What you will do >>
From the entries below, return only the lines starting at the one that contains "Click the refresh icon beside 刷新申报清册" and ending at the one that contains "Click the favorites star icon in title", exactly as they stand.

Records >>

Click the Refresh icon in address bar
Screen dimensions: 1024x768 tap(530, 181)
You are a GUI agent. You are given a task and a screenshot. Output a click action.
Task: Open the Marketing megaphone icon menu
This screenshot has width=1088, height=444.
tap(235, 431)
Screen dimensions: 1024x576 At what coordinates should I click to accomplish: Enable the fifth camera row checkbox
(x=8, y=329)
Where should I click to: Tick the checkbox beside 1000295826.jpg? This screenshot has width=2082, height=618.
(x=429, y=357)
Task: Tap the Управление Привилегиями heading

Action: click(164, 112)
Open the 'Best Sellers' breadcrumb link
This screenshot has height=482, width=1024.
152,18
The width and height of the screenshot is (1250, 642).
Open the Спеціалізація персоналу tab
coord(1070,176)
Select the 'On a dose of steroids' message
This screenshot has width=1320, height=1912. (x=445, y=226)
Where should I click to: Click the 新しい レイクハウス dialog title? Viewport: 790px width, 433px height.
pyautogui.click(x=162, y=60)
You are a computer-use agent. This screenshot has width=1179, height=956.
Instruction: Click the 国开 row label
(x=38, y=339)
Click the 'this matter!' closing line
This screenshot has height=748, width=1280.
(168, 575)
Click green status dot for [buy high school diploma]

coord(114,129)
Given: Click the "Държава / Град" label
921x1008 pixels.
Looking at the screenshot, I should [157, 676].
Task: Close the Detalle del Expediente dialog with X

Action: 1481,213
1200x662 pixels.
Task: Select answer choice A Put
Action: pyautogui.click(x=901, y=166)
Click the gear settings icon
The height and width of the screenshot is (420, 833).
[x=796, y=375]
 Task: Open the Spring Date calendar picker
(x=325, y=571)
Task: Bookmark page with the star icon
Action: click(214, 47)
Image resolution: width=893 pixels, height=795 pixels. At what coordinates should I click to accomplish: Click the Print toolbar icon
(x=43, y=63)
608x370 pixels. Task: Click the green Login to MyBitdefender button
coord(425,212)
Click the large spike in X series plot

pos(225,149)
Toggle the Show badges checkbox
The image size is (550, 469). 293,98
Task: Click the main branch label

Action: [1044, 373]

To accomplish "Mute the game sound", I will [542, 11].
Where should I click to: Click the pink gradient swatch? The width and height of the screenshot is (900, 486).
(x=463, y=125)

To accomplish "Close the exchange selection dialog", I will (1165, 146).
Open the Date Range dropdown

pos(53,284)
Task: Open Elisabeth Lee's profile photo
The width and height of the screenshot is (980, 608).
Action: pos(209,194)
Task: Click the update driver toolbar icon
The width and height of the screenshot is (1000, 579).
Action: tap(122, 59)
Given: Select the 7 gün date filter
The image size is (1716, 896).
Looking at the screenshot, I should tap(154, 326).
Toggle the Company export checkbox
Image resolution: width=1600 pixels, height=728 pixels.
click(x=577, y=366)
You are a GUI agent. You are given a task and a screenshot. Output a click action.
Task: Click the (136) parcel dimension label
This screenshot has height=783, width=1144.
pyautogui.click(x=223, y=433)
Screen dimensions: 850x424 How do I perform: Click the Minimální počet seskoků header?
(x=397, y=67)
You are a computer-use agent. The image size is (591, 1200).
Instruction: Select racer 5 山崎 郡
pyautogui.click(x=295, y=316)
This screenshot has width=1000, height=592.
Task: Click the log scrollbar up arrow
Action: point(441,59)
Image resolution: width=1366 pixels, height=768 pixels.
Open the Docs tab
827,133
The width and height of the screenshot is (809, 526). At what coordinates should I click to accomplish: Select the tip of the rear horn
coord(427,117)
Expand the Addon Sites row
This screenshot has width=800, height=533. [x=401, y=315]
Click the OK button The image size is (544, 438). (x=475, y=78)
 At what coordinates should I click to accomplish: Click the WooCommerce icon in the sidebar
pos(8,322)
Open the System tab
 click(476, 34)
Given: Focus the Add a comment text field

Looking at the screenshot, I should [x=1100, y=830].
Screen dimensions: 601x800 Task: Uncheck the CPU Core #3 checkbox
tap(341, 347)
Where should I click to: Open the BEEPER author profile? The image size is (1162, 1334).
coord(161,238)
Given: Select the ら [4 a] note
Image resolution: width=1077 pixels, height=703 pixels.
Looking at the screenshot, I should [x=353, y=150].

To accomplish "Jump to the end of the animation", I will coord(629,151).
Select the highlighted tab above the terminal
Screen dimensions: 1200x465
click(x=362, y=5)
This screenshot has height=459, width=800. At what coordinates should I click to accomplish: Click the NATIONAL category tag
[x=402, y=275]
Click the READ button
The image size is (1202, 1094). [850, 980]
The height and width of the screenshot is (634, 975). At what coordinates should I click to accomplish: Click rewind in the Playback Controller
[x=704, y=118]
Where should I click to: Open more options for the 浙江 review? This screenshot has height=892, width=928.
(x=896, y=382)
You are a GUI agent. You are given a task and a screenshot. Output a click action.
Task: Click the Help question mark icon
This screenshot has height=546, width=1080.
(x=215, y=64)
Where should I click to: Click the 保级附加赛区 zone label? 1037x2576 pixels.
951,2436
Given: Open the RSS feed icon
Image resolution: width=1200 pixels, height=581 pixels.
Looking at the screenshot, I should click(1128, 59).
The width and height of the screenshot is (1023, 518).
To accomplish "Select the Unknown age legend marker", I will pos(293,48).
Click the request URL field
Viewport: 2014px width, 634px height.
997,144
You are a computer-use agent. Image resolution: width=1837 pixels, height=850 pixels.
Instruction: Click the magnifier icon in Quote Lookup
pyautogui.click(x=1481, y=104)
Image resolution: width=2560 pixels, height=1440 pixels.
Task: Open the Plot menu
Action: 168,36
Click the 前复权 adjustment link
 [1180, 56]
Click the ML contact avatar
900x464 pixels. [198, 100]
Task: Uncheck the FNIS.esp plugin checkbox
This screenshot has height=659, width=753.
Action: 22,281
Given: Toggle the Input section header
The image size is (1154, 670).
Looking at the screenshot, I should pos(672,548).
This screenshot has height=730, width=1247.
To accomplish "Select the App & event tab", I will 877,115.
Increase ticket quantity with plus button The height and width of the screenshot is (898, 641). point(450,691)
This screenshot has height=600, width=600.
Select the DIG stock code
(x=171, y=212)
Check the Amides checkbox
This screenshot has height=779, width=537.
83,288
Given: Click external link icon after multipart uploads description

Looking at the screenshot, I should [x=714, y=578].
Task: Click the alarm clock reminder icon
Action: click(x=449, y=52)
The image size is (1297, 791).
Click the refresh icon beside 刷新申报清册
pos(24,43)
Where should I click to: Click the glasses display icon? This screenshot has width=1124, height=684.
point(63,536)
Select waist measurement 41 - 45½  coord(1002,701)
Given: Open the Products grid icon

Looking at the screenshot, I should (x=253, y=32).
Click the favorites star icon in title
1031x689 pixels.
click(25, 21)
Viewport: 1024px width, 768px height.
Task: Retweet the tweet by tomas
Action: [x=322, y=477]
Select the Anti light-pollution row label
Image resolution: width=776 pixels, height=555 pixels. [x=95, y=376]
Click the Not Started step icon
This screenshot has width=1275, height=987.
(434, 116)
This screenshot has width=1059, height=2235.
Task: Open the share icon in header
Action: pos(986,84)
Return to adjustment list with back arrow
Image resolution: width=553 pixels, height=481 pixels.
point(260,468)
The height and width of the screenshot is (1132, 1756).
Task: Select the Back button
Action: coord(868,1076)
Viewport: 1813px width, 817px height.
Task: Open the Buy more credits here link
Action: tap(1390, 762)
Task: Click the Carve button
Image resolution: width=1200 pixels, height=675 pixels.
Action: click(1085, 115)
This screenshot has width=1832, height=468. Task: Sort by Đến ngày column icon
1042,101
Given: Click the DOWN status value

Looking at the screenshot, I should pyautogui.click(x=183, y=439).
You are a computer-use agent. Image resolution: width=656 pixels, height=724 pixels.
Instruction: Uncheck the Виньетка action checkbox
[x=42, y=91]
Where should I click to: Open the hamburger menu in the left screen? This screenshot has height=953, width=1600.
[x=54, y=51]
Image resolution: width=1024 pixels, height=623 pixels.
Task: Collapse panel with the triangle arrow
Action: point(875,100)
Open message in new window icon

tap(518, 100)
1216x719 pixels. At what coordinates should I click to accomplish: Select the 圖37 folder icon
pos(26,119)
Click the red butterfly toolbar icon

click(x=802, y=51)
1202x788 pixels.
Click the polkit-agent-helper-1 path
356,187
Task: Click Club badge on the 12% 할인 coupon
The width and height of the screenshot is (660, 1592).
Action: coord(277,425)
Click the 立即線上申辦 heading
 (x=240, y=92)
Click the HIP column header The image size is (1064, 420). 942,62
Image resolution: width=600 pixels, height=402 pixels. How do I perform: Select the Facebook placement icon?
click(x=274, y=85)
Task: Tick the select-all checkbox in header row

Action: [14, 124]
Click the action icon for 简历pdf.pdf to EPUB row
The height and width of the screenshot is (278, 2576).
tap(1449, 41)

Response below >>
Click the refresh icon beside 刷新申报清册
pos(24,43)
Where should I click to: Click the glasses display icon? This screenshot has width=1124, height=684.
point(63,536)
Select waist measurement 41 - 45½  coord(1002,701)
Given: Open the Products grid icon

Looking at the screenshot, I should (x=253, y=32).
Click the favorites star icon in title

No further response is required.